• **WHAT YOU WILL DO**: What you give back should match the entries below character for character.

Pixel coordinate grounding data
§

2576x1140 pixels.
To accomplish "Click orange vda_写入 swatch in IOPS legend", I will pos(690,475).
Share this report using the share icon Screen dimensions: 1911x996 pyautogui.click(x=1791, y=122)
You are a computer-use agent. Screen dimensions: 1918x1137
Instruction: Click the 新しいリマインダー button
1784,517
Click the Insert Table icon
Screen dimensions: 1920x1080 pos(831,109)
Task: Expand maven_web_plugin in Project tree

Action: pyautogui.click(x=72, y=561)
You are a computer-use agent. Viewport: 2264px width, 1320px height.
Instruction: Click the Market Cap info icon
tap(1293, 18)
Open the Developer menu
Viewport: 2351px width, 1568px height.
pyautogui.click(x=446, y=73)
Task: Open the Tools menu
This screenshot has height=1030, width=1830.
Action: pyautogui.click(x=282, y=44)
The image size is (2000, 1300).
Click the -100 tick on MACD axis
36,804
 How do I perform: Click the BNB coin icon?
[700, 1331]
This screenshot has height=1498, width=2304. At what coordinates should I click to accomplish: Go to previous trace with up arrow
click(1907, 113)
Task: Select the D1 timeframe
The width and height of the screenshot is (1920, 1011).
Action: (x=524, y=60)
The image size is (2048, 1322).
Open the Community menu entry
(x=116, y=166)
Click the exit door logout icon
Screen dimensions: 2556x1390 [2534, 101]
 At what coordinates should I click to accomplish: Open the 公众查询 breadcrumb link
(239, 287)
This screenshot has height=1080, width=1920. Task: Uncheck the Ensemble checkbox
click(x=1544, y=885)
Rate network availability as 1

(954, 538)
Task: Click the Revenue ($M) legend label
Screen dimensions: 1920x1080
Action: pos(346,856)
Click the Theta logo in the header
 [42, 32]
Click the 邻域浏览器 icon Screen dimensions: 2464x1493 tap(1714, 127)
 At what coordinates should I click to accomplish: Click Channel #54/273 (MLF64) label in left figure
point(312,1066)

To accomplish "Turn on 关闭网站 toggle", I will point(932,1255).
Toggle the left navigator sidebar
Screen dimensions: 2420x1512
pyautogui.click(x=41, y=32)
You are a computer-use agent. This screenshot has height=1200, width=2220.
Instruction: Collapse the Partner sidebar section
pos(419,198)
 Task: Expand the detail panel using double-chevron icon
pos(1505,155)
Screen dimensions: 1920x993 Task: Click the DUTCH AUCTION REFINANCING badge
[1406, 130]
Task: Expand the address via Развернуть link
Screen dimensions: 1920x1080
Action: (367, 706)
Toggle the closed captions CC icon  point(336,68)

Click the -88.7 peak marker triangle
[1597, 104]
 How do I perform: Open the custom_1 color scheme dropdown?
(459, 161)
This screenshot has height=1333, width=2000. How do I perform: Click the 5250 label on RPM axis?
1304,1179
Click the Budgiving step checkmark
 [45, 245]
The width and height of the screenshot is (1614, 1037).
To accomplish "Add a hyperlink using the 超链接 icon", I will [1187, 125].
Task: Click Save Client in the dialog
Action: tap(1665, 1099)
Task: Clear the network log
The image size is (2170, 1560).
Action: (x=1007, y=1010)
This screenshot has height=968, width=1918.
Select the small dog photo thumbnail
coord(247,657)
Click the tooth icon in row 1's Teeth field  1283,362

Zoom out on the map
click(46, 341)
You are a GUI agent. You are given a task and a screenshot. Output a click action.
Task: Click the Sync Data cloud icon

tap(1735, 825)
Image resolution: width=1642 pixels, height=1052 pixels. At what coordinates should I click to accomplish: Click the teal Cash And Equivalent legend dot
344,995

§

• **OUTPUT OF THE TASK**:
2576x1140 pixels.
To accomplish "Click orange vda_写入 swatch in IOPS legend", I will pos(690,475).
Share this report using the share icon Screen dimensions: 1911x996 pyautogui.click(x=1791, y=122)
You are a computer-use agent. Screen dimensions: 1918x1137
Instruction: Click the 新しいリマインダー button
1784,517
Click the Insert Table icon
Screen dimensions: 1920x1080 pos(831,109)
Task: Expand maven_web_plugin in Project tree

Action: pyautogui.click(x=72, y=561)
You are a computer-use agent. Viewport: 2264px width, 1320px height.
Instruction: Click the Market Cap info icon
tap(1293, 18)
Open the Developer menu
Viewport: 2351px width, 1568px height.
pyautogui.click(x=446, y=73)
Task: Open the Tools menu
This screenshot has height=1030, width=1830.
Action: pyautogui.click(x=282, y=44)
The image size is (2000, 1300).
Click the -100 tick on MACD axis
36,804
 How do I perform: Click the BNB coin icon?
[700, 1331]
This screenshot has height=1498, width=2304. At what coordinates should I click to accomplish: Go to previous trace with up arrow
click(1907, 113)
Task: Select the D1 timeframe
The width and height of the screenshot is (1920, 1011).
Action: (x=524, y=60)
The image size is (2048, 1322).
Open the Community menu entry
(x=116, y=166)
Click the exit door logout icon
Screen dimensions: 2556x1390 [2534, 101]
 At what coordinates should I click to accomplish: Open the 公众查询 breadcrumb link
(239, 287)
This screenshot has height=1080, width=1920. Task: Uncheck the Ensemble checkbox
click(x=1544, y=885)
Rate network availability as 1

(954, 538)
Task: Click the Revenue ($M) legend label
Screen dimensions: 1920x1080
Action: pos(346,856)
Click the Theta logo in the header
 [42, 32]
Click the 邻域浏览器 icon Screen dimensions: 2464x1493 tap(1714, 127)
 At what coordinates should I click to accomplish: Click Channel #54/273 (MLF64) label in left figure
point(312,1066)

To accomplish "Turn on 关闭网站 toggle", I will point(932,1255).
Toggle the left navigator sidebar
Screen dimensions: 2420x1512
pyautogui.click(x=41, y=32)
You are a computer-use agent. This screenshot has height=1200, width=2220.
Instruction: Collapse the Partner sidebar section
pos(419,198)
 Task: Expand the detail panel using double-chevron icon
pos(1505,155)
Screen dimensions: 1920x993 Task: Click the DUTCH AUCTION REFINANCING badge
[1406, 130]
Task: Expand the address via Развернуть link
Screen dimensions: 1920x1080
Action: (367, 706)
Toggle the closed captions CC icon  point(336,68)

Click the -88.7 peak marker triangle
[1597, 104]
 How do I perform: Open the custom_1 color scheme dropdown?
(459, 161)
This screenshot has height=1333, width=2000. How do I perform: Click the 5250 label on RPM axis?
1304,1179
Click the Budgiving step checkmark
 [45, 245]
The width and height of the screenshot is (1614, 1037).
To accomplish "Add a hyperlink using the 超链接 icon", I will [1187, 125].
Task: Click Save Client in the dialog
Action: tap(1665, 1099)
Task: Clear the network log
The image size is (2170, 1560).
Action: (x=1007, y=1010)
This screenshot has height=968, width=1918.
Select the small dog photo thumbnail
coord(247,657)
Click the tooth icon in row 1's Teeth field  1283,362

Zoom out on the map
click(46, 341)
You are a GUI agent. You are given a task and a screenshot. Output a click action.
Task: Click the Sync Data cloud icon

tap(1735, 825)
Image resolution: width=1642 pixels, height=1052 pixels. At what coordinates should I click to accomplish: Click the teal Cash And Equivalent legend dot
344,995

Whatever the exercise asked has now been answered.